Update June 2012: Due to budget cuts at the University of California, a stand-alone course was not taught during the last 2 years. I am currently planning to adapt GEP materials so they can be used as a small module within a lab course, or as an exercise associated with a Molecular Biology lecture course. Stay tuned!
General Course Structure: We broke the material into 5 general sections:
1. Introduction to BLAST
2. DNA Sequencing
3. Introduction to Finishing/Consed
5. Claiming and Submitting Annotation Projects
Students were also evaluated with a homework (15%), 2 quizzes (15%) and (30%), an oral presentation (15%) and a final written report (25%).

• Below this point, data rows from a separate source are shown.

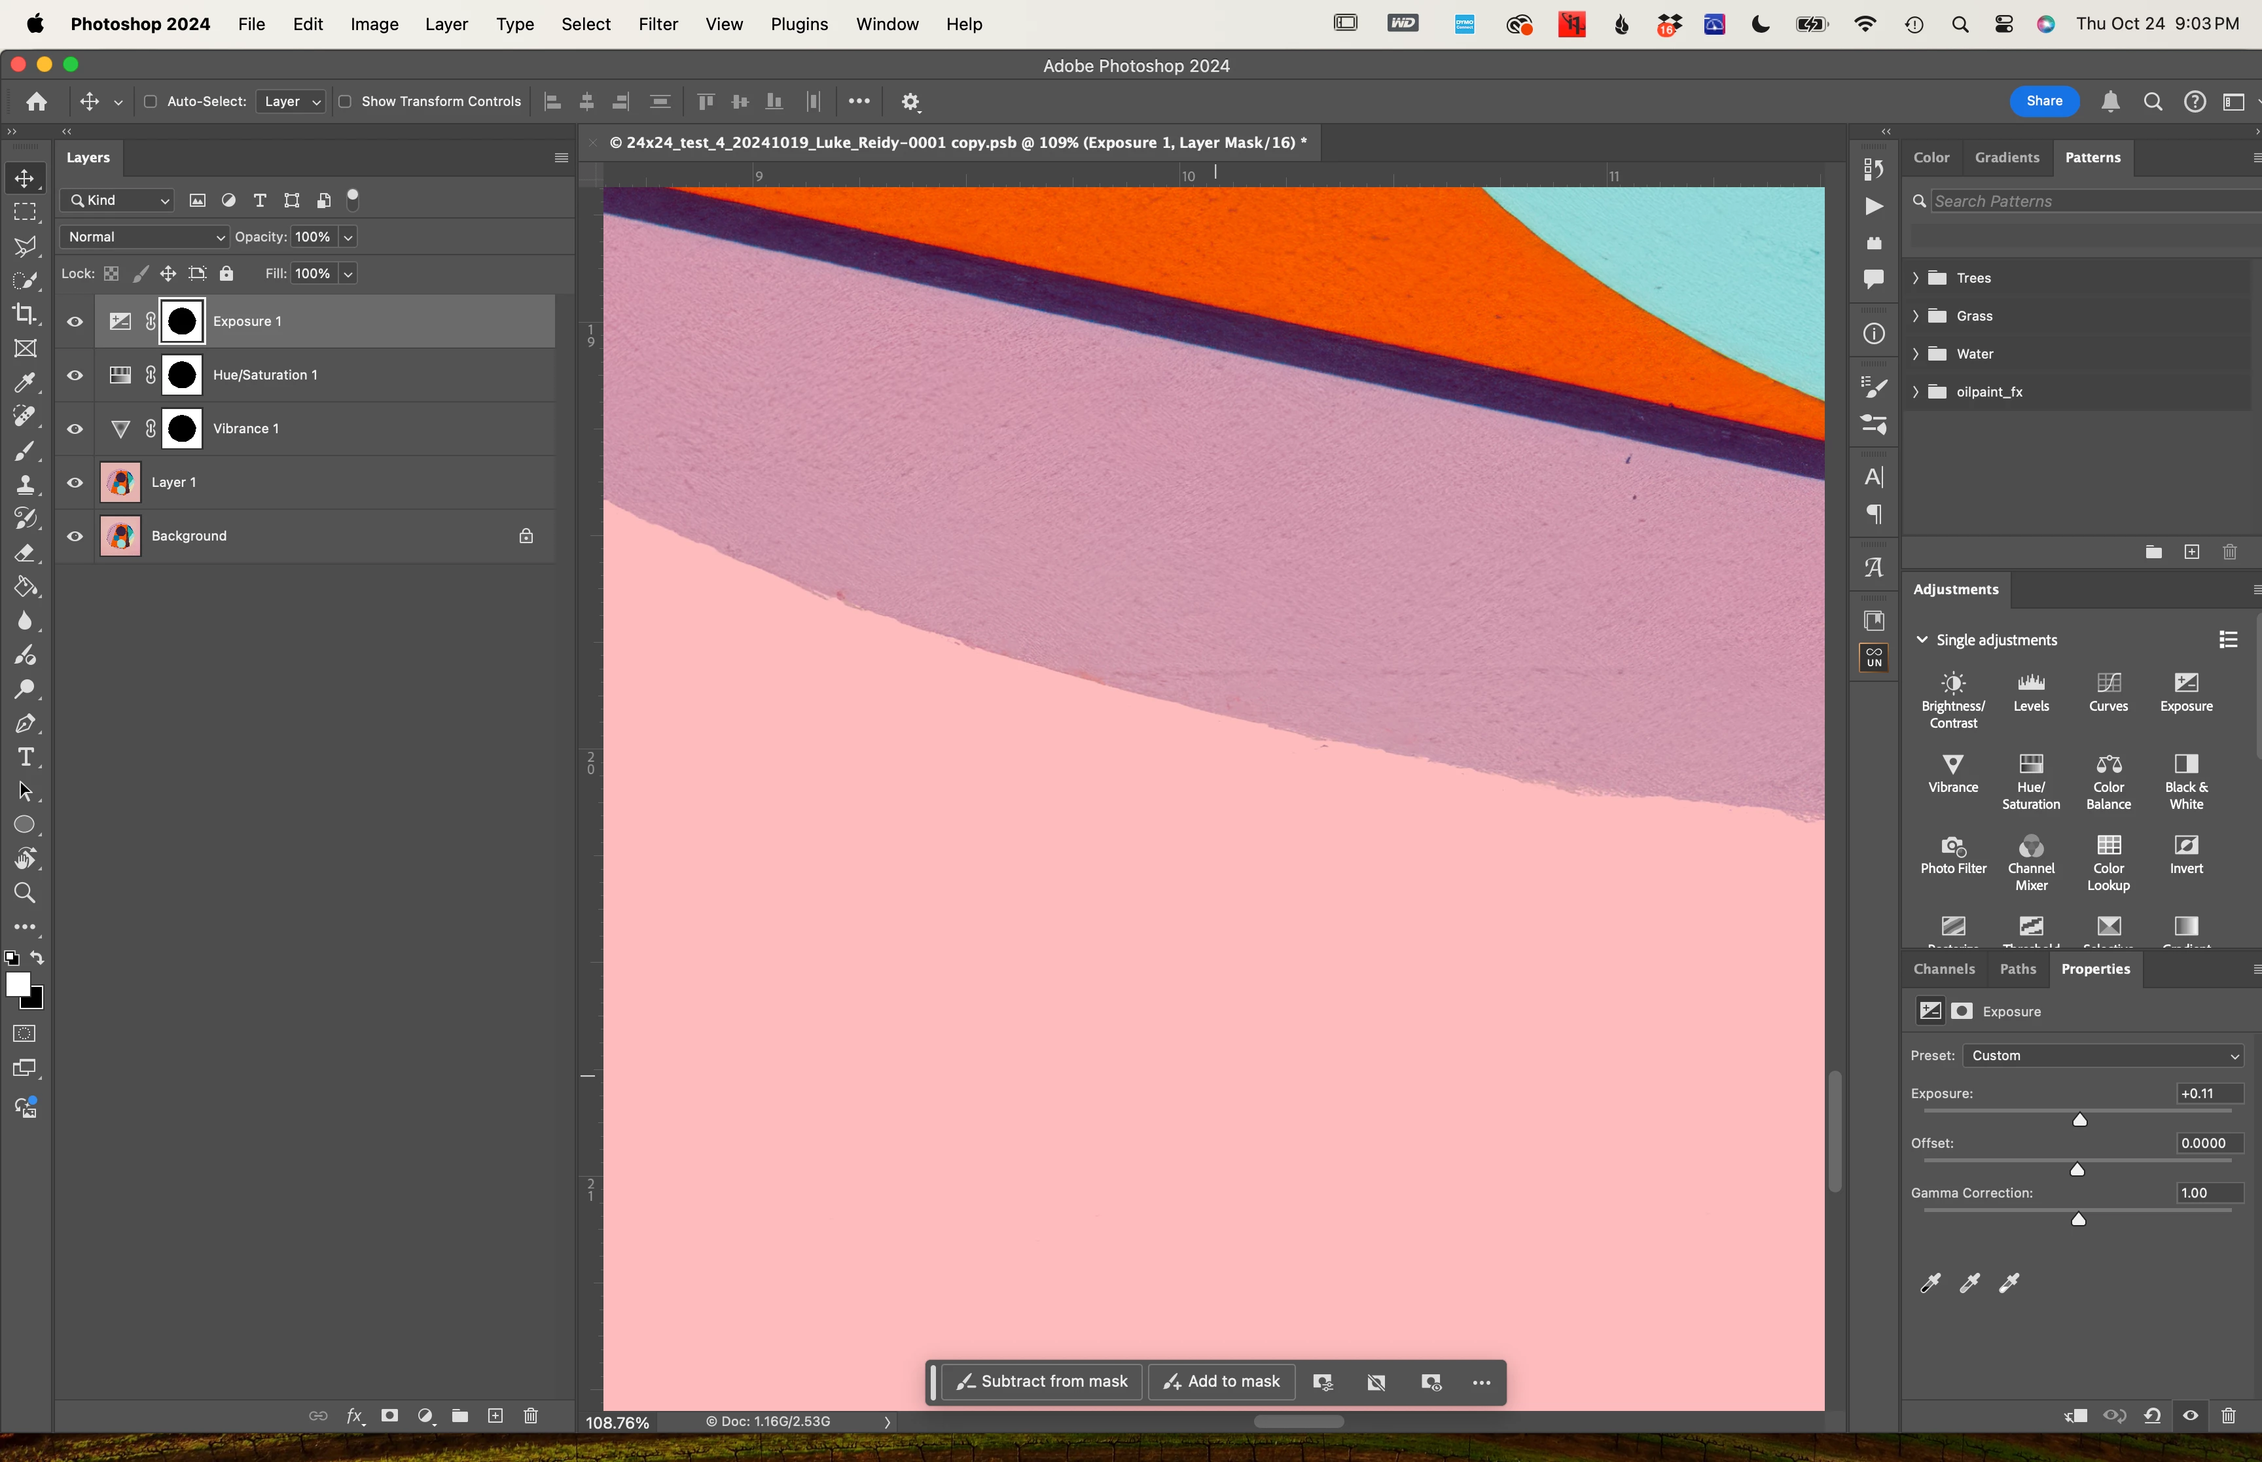Click the blue Share button
The height and width of the screenshot is (1462, 2262).
coord(2043,101)
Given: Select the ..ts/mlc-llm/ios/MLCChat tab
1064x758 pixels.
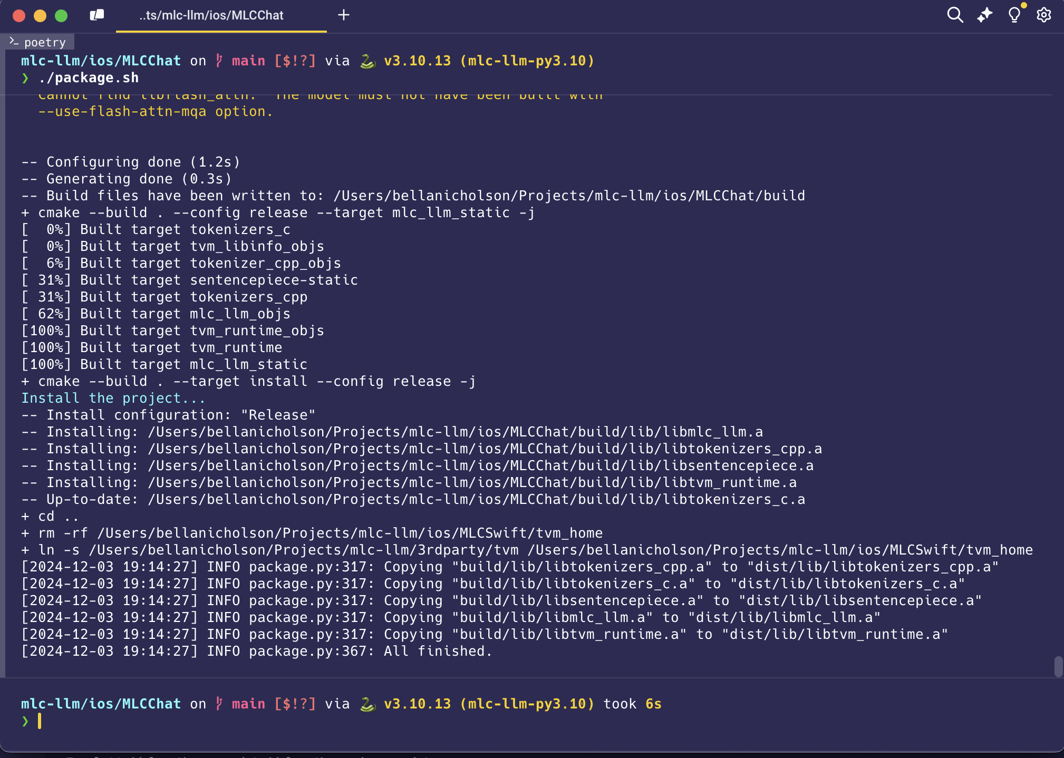Looking at the screenshot, I should click(211, 15).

Following are a few worksheets, homeworks, and quizzes used in the course
- Mystery gene worksheet
- Consed quiz
- Manual annotation exercise
- Exercise to practice looking at sequence output, open reading frames, BLAST
- Final quiz
- Homework #1
Positive: We had tremendously positive feedback from students for the course. Because all of the Biology classes at UCSD are so large, students loved having the opportunity to work closely with faculty on a research based problem. The flow of information was good, starting with basic DNA sequence information and sequencing techniques and working through Consed and then annotation. The exercises and homeworks were successful and the quizzes were a very good way of evaluating student learning.

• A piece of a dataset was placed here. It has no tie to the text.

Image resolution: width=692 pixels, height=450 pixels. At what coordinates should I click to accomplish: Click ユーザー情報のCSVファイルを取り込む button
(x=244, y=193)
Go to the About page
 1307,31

Needs Improvement: Consed was the least favorite aspect of the course for many students, especially because we did not do actual finishing projects. I would spend less time on this next time, or incorporate it differently. Also, Paul and I did not feel as prepared as we would have liked to deal with difficult repeat DNA sequence issues, or with difficult annotation problems. But this would obviously get better the next time around! Getting our institutional IRB was a long, nightmarish process, so if your institutional board is picky, be sure to start the application process early!
Sadly, University of California budget cuts have forced the elimination of this course for the time being, but we hope to have it back up and running at some point in the future.

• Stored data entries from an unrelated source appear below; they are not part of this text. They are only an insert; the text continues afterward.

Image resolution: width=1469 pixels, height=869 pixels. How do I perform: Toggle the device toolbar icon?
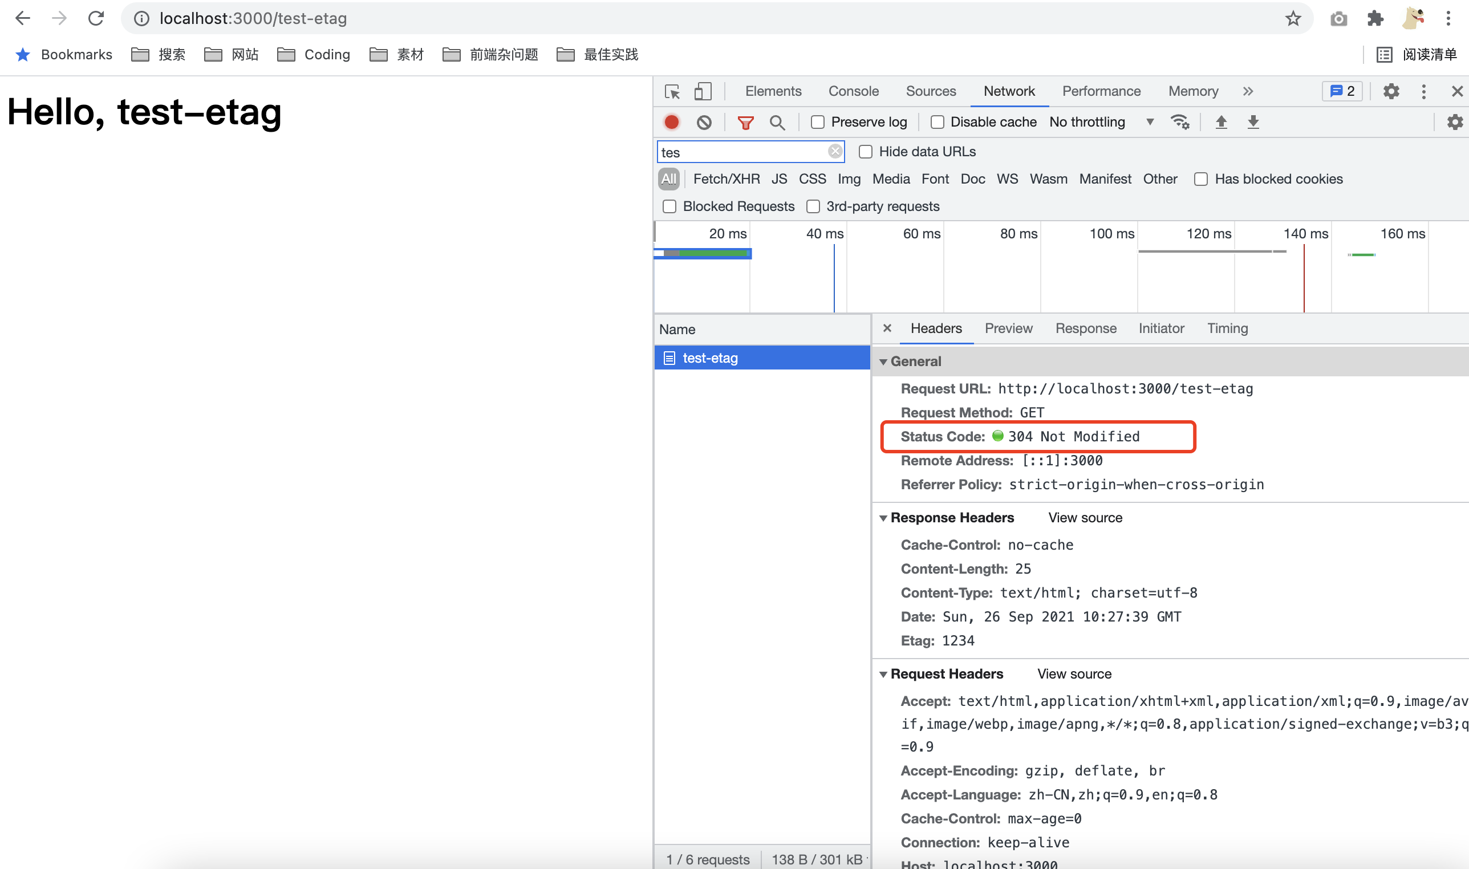(x=703, y=91)
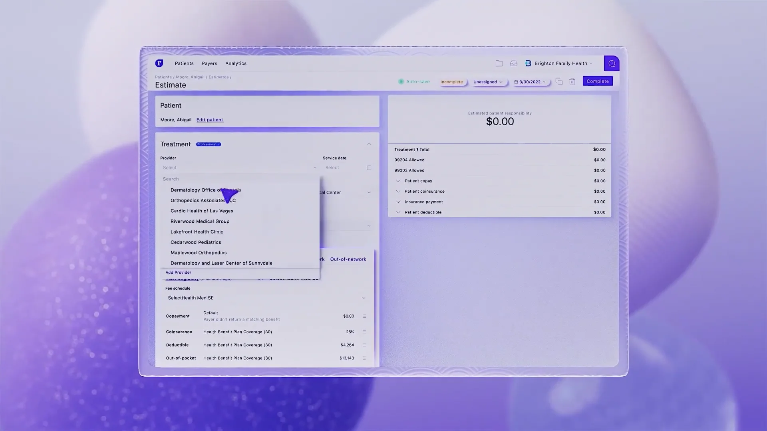Delete estimate with trash icon

(x=572, y=82)
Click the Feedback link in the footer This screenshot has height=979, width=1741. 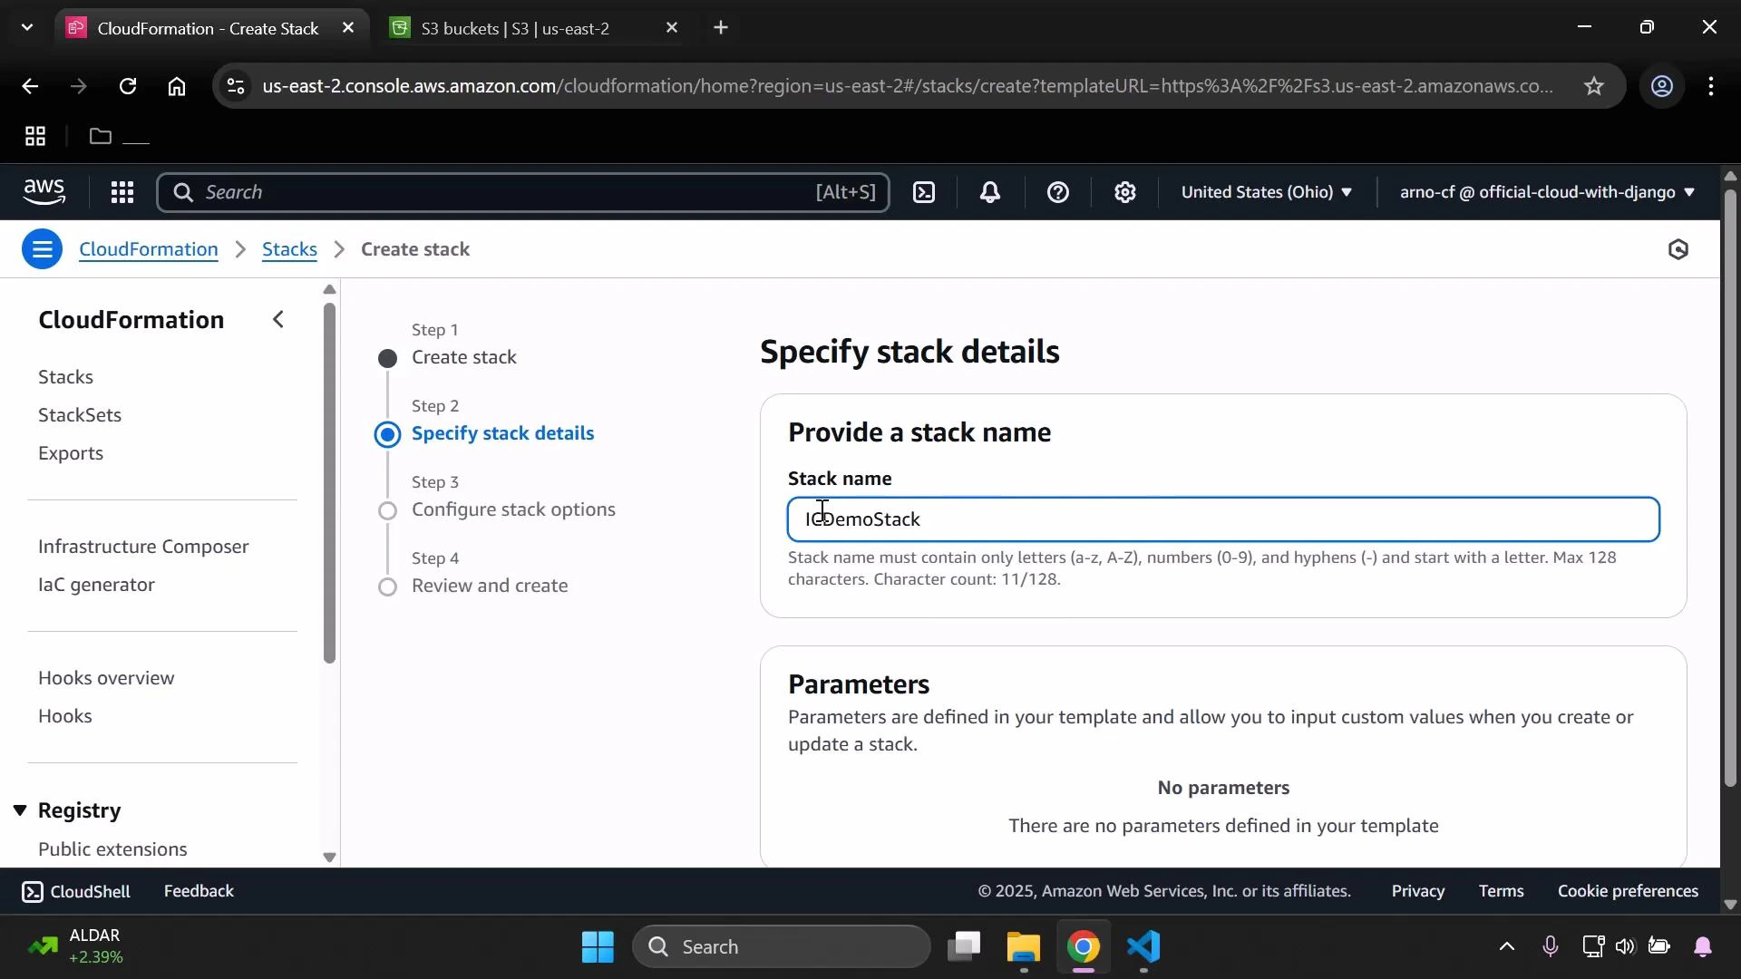[x=198, y=891]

Syllabus for BIMM 173, Research Explorations in Genomics
Undergraduate Research Explorations in Genomics
BIMM 173 Spring 2010
Monday/Wednesday 10 AM – 12 PM
3070 York Hall
Instructors: Dr. Stephanie Mel and Paul Bilinski
4070E York Hall
Office Hours: Dr. Mel: by appointment
Paul – Monday 12 – 1 PM, or by appointment
General Overview of Course: This course is a new addition to the Genomics Education Partnership program (http://gep.wustl.edu/). This innovative educational initiative is a collaboration between a number of colleges and universities around the country and the Biology Department and Genome Sequencing Center of Washington University in St. Louis. Participating undergraduates learn to take raw genome sequence data to high quality finished sequence, and to annotate genes and other features.
By the end of the quarter, you should have the skills to do the following:
Deduce gene function from sequence data.
Identify similar sequences and conserved domains in other organisms.
Identify promoter sequences and open reading frames.
Identify introns and exons
Identify imbedded repeats
Differentiate between protein coding sequences and pseudo genes.
Relate amino acid sequence, structure, and function
Evaluate relevance of available data
Construct a gene model
Discuss a specific gene within the context of the gene model
Articulate relationship of a gene to the biology of the organism.
Compare gene in evolutionary context to other homologs
To be successful in this course, you will navigate the following databases
(including but not limited to):
Quiz #1 (15%), Quiz 2 (30%)
Oral Presentation (15%), Final Written Report (25%)